• _TASK DIRECTIONS_:
Can you copy the records from the line that contains "Image resolution: width=1456 pixels, height=819 pixels. Find" through the line that contains "Looking at the", both included, without changing a character?

• _Records_:

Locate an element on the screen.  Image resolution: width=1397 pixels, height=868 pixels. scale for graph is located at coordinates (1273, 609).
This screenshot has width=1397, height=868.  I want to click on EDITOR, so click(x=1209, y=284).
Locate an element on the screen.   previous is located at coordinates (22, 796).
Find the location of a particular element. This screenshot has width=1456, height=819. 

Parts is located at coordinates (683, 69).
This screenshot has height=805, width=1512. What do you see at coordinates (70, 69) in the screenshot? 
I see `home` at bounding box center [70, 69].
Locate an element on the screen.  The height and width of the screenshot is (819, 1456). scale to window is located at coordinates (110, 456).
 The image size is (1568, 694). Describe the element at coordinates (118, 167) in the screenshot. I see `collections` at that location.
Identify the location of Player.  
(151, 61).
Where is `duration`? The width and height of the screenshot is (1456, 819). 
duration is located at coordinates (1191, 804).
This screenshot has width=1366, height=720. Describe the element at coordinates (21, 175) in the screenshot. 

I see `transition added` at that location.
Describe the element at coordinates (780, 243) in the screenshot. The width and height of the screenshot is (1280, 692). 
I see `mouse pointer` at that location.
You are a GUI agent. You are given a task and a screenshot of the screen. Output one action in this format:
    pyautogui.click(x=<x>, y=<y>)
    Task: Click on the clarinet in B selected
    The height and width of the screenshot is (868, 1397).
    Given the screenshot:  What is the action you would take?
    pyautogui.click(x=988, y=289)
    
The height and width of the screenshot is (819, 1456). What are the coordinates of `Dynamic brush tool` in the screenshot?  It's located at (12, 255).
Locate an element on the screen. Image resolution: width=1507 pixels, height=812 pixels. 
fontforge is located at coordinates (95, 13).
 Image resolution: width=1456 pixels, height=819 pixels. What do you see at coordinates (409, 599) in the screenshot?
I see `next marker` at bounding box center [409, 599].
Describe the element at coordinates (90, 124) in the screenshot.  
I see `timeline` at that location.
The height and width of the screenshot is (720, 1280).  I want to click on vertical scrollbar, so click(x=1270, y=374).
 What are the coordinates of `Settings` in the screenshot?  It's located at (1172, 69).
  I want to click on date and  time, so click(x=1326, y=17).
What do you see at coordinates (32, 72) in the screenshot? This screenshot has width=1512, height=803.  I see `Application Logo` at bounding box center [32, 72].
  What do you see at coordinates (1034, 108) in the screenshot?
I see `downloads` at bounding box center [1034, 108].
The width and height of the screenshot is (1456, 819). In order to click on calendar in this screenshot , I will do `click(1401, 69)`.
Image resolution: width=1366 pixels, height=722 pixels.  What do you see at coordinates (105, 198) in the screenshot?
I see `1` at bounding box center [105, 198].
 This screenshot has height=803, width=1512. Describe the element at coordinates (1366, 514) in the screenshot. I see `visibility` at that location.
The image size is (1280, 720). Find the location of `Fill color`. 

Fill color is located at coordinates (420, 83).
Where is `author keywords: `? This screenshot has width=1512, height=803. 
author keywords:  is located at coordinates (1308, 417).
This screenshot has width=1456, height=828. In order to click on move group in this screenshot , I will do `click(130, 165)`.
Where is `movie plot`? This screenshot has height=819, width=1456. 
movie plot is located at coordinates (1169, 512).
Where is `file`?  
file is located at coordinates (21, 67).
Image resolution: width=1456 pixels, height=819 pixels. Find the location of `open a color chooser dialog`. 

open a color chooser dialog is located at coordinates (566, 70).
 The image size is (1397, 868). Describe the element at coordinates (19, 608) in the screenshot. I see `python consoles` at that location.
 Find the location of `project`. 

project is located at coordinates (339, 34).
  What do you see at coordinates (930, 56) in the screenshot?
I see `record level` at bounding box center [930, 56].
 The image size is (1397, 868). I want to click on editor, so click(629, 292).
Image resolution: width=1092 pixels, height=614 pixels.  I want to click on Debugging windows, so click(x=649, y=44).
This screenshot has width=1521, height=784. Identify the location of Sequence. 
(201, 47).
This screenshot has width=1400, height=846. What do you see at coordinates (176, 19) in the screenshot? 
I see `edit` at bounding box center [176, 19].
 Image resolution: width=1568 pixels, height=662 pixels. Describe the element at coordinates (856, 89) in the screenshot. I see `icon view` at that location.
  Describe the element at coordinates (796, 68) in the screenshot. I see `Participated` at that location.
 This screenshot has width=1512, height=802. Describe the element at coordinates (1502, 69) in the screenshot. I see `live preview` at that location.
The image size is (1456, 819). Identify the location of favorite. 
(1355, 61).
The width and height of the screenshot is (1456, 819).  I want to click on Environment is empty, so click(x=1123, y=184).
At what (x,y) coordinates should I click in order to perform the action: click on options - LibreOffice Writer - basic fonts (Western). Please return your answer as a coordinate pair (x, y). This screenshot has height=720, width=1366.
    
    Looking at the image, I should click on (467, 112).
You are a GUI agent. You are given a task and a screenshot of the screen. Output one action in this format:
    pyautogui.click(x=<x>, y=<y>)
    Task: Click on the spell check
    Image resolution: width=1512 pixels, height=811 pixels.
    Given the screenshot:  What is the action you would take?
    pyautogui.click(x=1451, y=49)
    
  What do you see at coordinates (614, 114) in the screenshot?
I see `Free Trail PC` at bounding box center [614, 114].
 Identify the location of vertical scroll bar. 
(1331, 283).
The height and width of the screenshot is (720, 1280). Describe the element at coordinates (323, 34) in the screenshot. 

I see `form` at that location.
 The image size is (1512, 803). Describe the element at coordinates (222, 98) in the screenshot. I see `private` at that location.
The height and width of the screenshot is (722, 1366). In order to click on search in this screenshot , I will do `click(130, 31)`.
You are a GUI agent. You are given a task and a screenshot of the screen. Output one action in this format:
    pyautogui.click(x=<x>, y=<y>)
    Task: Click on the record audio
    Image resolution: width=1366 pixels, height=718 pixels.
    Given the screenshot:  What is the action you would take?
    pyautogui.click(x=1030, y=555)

• _REPLY_:
Image resolution: width=1456 pixels, height=819 pixels. Find the location of `open a color chooser dialog`. 

open a color chooser dialog is located at coordinates (566, 70).
 The image size is (1397, 868). Describe the element at coordinates (19, 608) in the screenshot. I see `python consoles` at that location.
 Find the location of `project`. 

project is located at coordinates (339, 34).
  What do you see at coordinates (930, 56) in the screenshot?
I see `record level` at bounding box center [930, 56].
 The image size is (1397, 868). I want to click on editor, so click(629, 292).
Image resolution: width=1092 pixels, height=614 pixels.  I want to click on Debugging windows, so click(x=649, y=44).
This screenshot has width=1521, height=784. Identify the location of Sequence. 
(201, 47).
This screenshot has width=1400, height=846. What do you see at coordinates (176, 19) in the screenshot? 
I see `edit` at bounding box center [176, 19].
 Image resolution: width=1568 pixels, height=662 pixels. Describe the element at coordinates (856, 89) in the screenshot. I see `icon view` at that location.
  Describe the element at coordinates (796, 68) in the screenshot. I see `Participated` at that location.
 This screenshot has width=1512, height=802. Describe the element at coordinates (1502, 69) in the screenshot. I see `live preview` at that location.
The image size is (1456, 819). Identify the location of favorite. 
(1355, 61).
The width and height of the screenshot is (1456, 819).  I want to click on Environment is empty, so click(x=1123, y=184).
At what (x,y) coordinates should I click in order to perform the action: click on options - LibreOffice Writer - basic fonts (Western). Please return your answer as a coordinate pair (x, y). This screenshot has height=720, width=1366.
    
    Looking at the image, I should click on (467, 112).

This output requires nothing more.